[Data to examine — start]

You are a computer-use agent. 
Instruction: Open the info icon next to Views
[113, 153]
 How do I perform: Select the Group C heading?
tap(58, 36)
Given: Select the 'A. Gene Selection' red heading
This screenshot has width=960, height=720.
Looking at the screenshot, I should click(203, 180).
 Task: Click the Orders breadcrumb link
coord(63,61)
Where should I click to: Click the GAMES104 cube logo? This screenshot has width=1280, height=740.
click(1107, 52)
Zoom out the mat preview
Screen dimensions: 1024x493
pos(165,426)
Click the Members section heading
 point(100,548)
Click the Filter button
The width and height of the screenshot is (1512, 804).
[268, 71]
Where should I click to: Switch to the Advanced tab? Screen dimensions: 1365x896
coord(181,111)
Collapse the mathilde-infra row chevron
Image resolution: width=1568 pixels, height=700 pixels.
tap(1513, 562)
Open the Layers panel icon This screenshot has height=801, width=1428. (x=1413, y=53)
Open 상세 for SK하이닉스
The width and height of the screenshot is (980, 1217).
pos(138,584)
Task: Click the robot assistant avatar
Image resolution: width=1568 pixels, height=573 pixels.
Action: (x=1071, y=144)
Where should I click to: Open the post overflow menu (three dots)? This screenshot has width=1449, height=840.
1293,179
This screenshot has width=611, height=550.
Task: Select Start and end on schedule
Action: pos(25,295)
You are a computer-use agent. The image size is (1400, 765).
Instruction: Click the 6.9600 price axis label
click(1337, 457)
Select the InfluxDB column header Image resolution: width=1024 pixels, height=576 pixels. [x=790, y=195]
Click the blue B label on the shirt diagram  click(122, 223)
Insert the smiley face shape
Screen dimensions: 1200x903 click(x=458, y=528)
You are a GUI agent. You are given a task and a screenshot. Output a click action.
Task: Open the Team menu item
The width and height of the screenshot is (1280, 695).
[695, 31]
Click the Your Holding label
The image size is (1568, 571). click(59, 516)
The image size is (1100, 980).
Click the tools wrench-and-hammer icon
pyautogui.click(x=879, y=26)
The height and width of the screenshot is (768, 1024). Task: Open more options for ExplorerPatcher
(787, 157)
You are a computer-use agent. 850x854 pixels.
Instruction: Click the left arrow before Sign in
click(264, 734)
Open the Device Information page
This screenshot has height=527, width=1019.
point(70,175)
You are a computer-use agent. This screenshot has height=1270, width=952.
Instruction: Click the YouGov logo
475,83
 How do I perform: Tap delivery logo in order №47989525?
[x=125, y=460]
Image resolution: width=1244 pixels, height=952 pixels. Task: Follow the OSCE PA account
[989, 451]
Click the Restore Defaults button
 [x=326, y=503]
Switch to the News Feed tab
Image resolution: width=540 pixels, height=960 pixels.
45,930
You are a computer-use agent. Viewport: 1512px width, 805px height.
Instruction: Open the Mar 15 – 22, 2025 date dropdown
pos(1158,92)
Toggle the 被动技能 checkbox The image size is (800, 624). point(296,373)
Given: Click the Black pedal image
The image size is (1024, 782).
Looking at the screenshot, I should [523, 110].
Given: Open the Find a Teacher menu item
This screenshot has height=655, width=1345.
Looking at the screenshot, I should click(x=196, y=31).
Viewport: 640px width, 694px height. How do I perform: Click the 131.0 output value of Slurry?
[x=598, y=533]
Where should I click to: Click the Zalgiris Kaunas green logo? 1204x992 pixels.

[Data to examine — finish]

§ Task requirements:
Every record above should be copied exactly.

§ Solution for this problem:
You are a computer-use agent. 
Instruction: Open the info icon next to Views
[113, 153]
 How do I perform: Select the Group C heading?
tap(58, 36)
Given: Select the 'A. Gene Selection' red heading
This screenshot has width=960, height=720.
Looking at the screenshot, I should click(203, 180).
 Task: Click the Orders breadcrumb link
coord(63,61)
Where should I click to: Click the GAMES104 cube logo? This screenshot has width=1280, height=740.
click(1107, 52)
Zoom out the mat preview
Screen dimensions: 1024x493
pos(165,426)
Click the Members section heading
 point(100,548)
Click the Filter button
The width and height of the screenshot is (1512, 804).
[268, 71]
Where should I click to: Switch to the Advanced tab? Screen dimensions: 1365x896
coord(181,111)
Collapse the mathilde-infra row chevron
Image resolution: width=1568 pixels, height=700 pixels.
tap(1513, 562)
Open the Layers panel icon This screenshot has height=801, width=1428. (x=1413, y=53)
Open 상세 for SK하이닉스
The width and height of the screenshot is (980, 1217).
pos(138,584)
Task: Click the robot assistant avatar
Image resolution: width=1568 pixels, height=573 pixels.
Action: (x=1071, y=144)
Where should I click to: Open the post overflow menu (three dots)? This screenshot has width=1449, height=840.
1293,179
This screenshot has width=611, height=550.
Task: Select Start and end on schedule
Action: pos(25,295)
You are a computer-use agent. The image size is (1400, 765).
Instruction: Click the 6.9600 price axis label
click(1337, 457)
Select the InfluxDB column header Image resolution: width=1024 pixels, height=576 pixels. [x=790, y=195]
Click the blue B label on the shirt diagram  click(122, 223)
Insert the smiley face shape
Screen dimensions: 1200x903 click(x=458, y=528)
You are a GUI agent. You are given a task and a screenshot. Output a click action.
Task: Open the Team menu item
The width and height of the screenshot is (1280, 695).
[695, 31]
Click the Your Holding label
The image size is (1568, 571). click(59, 516)
The image size is (1100, 980).
Click the tools wrench-and-hammer icon
pyautogui.click(x=879, y=26)
The height and width of the screenshot is (768, 1024). Task: Open more options for ExplorerPatcher
(787, 157)
You are a computer-use agent. 850x854 pixels.
Instruction: Click the left arrow before Sign in
click(264, 734)
Open the Device Information page
This screenshot has height=527, width=1019.
point(70,175)
You are a computer-use agent. This screenshot has height=1270, width=952.
Instruction: Click the YouGov logo
475,83
 How do I perform: Tap delivery logo in order №47989525?
[x=125, y=460]
Image resolution: width=1244 pixels, height=952 pixels. Task: Follow the OSCE PA account
[989, 451]
Click the Restore Defaults button
 [x=326, y=503]
Switch to the News Feed tab
Image resolution: width=540 pixels, height=960 pixels.
45,930
You are a computer-use agent. Viewport: 1512px width, 805px height.
Instruction: Open the Mar 15 – 22, 2025 date dropdown
pos(1158,92)
Toggle the 被动技能 checkbox The image size is (800, 624). point(296,373)
Given: Click the Black pedal image
The image size is (1024, 782).
Looking at the screenshot, I should [523, 110].
Given: Open the Find a Teacher menu item
This screenshot has height=655, width=1345.
Looking at the screenshot, I should click(x=196, y=31).
Viewport: 640px width, 694px height. How do I perform: Click the 131.0 output value of Slurry?
[x=598, y=533]
Where should I click to: Click the Zalgiris Kaunas green logo? 1204x992 pixels.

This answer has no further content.